I've built a basic authentication system using all of the login controls and 
a custom screen to manage roles using the Membership, MembershipUser, and 
Roles classes.  So now I can manage users and roles from the website.  But, 
what classes are available to manage access rules (permissions)?  do we have 
to write code to manipulate the individual web.configs?

-- 
Regards,
Gary Blakely

Hi Gary,

From your description, you're building a custom web management application 
which can help user configure the membership user & role info of the 
application. Currently, you're wondering how to add the "access 
rule"(authorization) management into the system, correct?
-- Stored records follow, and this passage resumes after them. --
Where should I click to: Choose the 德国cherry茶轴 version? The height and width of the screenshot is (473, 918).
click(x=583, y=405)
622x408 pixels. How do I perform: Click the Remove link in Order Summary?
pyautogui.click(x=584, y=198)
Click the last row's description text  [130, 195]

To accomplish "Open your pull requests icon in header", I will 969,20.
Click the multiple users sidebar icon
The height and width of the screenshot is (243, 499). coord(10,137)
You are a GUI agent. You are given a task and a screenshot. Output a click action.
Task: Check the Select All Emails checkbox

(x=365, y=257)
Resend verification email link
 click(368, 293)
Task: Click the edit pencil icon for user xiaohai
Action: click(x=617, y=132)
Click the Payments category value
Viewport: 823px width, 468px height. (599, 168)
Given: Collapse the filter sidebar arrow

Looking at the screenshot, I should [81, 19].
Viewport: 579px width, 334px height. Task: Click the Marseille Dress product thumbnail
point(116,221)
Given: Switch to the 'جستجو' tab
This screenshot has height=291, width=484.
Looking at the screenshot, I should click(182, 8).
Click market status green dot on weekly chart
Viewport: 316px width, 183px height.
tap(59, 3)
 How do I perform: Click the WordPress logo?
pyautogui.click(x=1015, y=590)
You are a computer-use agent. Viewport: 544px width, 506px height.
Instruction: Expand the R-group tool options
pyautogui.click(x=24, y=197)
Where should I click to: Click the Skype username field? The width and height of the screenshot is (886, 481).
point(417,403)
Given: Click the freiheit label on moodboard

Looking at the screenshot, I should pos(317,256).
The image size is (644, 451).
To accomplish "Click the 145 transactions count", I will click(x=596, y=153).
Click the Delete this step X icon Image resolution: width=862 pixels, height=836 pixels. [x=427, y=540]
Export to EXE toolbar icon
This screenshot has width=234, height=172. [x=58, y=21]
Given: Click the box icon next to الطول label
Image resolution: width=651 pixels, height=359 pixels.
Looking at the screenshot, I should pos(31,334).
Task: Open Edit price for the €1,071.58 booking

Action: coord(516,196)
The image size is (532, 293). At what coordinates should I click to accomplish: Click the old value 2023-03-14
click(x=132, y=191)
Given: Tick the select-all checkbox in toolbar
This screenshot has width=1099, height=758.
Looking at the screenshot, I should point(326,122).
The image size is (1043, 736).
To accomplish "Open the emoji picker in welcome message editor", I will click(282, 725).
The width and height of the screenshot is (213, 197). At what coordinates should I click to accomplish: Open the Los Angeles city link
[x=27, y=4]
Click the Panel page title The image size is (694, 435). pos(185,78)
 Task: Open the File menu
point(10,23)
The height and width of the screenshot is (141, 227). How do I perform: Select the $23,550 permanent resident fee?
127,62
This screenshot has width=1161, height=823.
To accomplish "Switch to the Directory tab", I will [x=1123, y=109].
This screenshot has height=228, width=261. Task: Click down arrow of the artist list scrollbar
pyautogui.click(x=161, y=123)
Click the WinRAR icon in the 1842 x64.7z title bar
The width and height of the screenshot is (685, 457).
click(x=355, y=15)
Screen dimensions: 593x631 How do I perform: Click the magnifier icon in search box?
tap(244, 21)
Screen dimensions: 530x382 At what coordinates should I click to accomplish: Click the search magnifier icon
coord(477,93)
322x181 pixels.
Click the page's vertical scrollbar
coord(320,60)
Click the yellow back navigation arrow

As for the "access rules", it is actually persisted as <authorization> 
setting in application's web.config file, so if you want to provide service 
to programmatically manage this setting, you need to also programmatically 
change the web.config file. In .net framework 2.0, you can utilize the 
configuration API to do this.  And the "<authorization> section is 
associated with the System.Web.Configuratrion.AuthorizationSection class. 

#AuthorizationSection Class
http://msdn2.microsoft.com/en-us/library/system.web.configuration.authorizat
ionsection.aspx

You can use code to open the configuration object of the specified path in 
your application and then locate the "AuthorizationSection" and manage 
rules in it.

Hope this helps.

Sincerely,

Steven Cheng

Microsoft MSDN Online Support Lead
 	

This posting is provided "AS IS" with no warranties, and confers no rights.